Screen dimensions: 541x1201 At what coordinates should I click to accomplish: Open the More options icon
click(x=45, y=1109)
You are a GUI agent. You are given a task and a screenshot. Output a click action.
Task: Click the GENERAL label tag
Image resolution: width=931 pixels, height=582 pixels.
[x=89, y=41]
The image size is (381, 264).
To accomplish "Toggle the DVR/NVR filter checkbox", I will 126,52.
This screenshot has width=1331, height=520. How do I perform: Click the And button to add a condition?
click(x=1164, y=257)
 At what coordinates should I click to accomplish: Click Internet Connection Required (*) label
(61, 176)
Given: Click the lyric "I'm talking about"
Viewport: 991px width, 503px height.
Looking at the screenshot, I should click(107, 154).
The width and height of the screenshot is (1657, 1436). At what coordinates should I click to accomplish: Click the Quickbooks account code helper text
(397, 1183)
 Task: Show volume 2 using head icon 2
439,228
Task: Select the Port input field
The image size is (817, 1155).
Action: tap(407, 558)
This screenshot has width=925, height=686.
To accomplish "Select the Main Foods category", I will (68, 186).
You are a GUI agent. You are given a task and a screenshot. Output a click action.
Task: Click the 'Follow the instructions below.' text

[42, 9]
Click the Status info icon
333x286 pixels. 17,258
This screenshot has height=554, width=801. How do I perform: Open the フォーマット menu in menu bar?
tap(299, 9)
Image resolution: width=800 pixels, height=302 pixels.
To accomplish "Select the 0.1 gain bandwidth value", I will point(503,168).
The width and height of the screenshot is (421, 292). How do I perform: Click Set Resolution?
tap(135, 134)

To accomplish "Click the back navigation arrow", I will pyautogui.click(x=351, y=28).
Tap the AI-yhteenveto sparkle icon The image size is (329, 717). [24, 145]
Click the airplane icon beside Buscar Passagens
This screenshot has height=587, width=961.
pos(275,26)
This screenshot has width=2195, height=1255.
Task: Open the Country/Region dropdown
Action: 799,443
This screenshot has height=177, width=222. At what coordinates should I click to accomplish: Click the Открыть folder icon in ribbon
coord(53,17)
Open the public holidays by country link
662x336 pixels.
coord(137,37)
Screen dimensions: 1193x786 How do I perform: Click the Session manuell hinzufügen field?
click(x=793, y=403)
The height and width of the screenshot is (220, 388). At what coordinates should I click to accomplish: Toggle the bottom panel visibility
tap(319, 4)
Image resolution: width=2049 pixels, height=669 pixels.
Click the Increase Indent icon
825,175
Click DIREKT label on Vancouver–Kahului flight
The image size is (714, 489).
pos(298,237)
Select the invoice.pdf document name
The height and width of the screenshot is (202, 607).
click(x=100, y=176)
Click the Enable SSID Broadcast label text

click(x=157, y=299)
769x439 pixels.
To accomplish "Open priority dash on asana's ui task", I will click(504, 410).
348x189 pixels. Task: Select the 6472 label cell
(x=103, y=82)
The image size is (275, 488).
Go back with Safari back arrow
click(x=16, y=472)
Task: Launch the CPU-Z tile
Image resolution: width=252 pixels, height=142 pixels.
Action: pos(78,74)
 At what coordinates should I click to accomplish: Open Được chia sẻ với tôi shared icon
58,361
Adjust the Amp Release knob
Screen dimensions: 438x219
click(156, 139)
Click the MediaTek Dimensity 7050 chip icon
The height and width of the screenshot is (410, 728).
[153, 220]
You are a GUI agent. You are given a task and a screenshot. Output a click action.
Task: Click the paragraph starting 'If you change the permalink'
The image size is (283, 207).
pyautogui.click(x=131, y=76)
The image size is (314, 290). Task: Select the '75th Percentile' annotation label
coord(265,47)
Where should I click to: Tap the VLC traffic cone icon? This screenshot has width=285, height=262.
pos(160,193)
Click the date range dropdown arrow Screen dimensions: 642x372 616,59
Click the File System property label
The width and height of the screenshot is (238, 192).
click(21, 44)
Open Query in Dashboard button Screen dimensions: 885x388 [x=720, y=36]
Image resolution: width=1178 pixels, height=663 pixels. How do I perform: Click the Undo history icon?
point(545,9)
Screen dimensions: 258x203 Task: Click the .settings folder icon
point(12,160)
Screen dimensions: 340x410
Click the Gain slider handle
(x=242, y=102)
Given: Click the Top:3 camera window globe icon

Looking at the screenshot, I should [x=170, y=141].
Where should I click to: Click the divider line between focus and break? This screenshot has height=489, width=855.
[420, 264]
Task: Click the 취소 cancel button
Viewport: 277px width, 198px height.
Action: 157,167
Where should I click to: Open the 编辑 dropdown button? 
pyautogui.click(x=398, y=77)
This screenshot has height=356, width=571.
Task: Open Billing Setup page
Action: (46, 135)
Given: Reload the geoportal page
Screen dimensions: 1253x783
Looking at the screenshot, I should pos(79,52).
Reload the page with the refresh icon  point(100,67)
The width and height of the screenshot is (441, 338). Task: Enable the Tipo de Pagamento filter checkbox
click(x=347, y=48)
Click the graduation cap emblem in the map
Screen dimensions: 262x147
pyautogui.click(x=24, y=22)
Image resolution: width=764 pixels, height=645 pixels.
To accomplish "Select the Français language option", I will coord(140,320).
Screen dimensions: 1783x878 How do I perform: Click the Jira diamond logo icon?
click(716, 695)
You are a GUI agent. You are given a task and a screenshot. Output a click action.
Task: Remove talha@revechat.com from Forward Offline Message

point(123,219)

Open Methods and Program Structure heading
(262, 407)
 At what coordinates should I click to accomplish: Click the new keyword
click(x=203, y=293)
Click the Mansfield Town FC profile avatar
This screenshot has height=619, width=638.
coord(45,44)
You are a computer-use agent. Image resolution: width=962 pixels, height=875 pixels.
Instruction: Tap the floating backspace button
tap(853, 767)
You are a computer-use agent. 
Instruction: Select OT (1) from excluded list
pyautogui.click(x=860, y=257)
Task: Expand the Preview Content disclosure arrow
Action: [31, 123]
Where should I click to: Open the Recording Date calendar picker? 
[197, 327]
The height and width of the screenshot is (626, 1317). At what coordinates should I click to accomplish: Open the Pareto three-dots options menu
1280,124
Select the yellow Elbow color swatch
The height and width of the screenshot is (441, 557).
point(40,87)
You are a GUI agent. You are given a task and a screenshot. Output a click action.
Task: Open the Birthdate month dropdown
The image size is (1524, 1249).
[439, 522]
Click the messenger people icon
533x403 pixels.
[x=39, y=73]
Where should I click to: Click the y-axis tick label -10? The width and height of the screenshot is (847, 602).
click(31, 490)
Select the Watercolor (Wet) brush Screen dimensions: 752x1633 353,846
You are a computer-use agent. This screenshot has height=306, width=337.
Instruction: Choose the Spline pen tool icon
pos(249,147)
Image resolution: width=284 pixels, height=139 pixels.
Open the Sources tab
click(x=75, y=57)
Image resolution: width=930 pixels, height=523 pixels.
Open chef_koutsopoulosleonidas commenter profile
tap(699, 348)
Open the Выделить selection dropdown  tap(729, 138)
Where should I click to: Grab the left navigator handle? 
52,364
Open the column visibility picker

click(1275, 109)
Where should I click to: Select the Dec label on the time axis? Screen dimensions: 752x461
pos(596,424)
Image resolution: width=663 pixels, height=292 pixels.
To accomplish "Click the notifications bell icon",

* * * * *

- _WORK INSTRUCTION_: Copy out, from the data above, each line where the string "Reload" is present.

- _SOLUTION BELOW_:
Given: Reload the geoportal page
Reload the page with the refresh icon  point(100,67)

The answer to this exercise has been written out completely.